An Overview of the Socio-Economic Situation of the Cobbler Community in Dhaka City (an Untouchable Class in Our Society) (Priya Saha & Rathindranath Paul)
The Scope of a Study on Improving Dalit Community Access to Justice through Human Rights Education in Bangladesh ( Gayanath Sarkr Phd and Preobala Biswas)
The Status of Women in Bangladesh’s Extremely Poor and Socially Excluded Dalit Communities: A Sociological Study with the Bangladesh Government’s Planning Division ( Preobala Biswas, Executive Director of Self-Help Association for Rural People through Education and Entrepreneurship)
Cleaning workers from Bangladesh’s Dalit communities face discrimination in the workplace (Gayanath Sarak Phd and Preobala Biswas)
Action Research on Hindu Personal Law Codification with Gender Equality and Equity
The following are some of the things we’ve done with Work with the Bangladesh National Human Rights Commission includes:
Members of the Dalit, Hijra, and Other Excluded Minorities Thematic Committee
The Universal Periodic Review Committee’s (UPR) contributor is the Thematic Committee on Religious and Ethnic Minorities and Non-Citizens.
She worked for a variety of organizations in various capacities.
Bangladesh Hindu Buddhist Christian Unity Council
Bangladesh Puja Udjapon Parishad
Bangladesh Women Unity Council
Dhaka University Alumina Association
Human Rights commission for Bangladesh Minorities (HRCBM)
She was editor of
Dalit Kantha a Bengali newspaper
Bangladesh Journal of Minorities
Saha is the pioneer of Bangladesh’s rights-based work for the 8 million Dalits in Bangladesh. Hundreds of roundtable talks, advocacy meetings, protest marches, fact-finding expeditions, news conferences, and memorandums to various government agencies were organized by her. On July 17, 2019, Saha presented the topic of Bangladesh’s Missing Minorities to US President Donald Trump. “Who took the house and the land?” President Trump wondered. “The Muslim fundamentalist group,” I said. They also receive political protection on a regular basis.

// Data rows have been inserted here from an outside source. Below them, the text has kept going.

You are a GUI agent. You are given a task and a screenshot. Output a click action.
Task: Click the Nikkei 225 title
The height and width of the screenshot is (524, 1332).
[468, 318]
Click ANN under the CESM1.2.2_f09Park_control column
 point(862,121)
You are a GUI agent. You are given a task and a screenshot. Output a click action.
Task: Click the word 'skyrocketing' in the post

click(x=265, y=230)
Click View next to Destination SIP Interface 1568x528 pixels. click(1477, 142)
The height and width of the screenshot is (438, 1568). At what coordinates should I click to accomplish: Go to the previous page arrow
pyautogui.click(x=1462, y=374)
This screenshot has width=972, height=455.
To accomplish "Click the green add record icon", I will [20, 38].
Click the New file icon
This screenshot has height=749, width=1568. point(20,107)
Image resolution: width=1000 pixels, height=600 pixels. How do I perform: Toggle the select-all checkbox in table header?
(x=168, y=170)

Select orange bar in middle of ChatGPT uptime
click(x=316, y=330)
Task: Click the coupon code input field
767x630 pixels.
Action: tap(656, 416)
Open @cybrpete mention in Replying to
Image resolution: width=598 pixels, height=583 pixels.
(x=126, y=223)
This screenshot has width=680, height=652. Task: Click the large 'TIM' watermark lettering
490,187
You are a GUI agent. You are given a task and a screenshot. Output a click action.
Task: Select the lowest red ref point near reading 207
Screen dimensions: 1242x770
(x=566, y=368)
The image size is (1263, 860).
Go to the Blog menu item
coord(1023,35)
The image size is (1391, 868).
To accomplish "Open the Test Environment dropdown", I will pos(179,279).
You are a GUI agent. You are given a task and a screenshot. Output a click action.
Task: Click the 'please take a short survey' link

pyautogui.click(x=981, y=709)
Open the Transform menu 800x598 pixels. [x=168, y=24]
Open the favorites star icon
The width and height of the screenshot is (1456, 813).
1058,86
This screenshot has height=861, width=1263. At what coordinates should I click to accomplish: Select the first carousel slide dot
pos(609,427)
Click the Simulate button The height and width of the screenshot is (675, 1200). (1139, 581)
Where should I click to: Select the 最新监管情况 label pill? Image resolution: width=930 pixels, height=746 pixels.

Priya Saha to be sued for sedition: Quader
Priya Saha: A Courageous Bangladeshi Hindu Woman of Valor a Usa based think tank
She became the voice of 18 million religious minorities in Bangladesh, as well as the country’s indigenous people.
She is currently working with the Human Rights Congress of Bangladesh to have the “Bangladesh Genocide 1971” recognized by the US Congress. To attain this recognition, she is working with a journalist, politician, congressman, or senator, academician, as well as numerous human rights organizations and United Nations entities.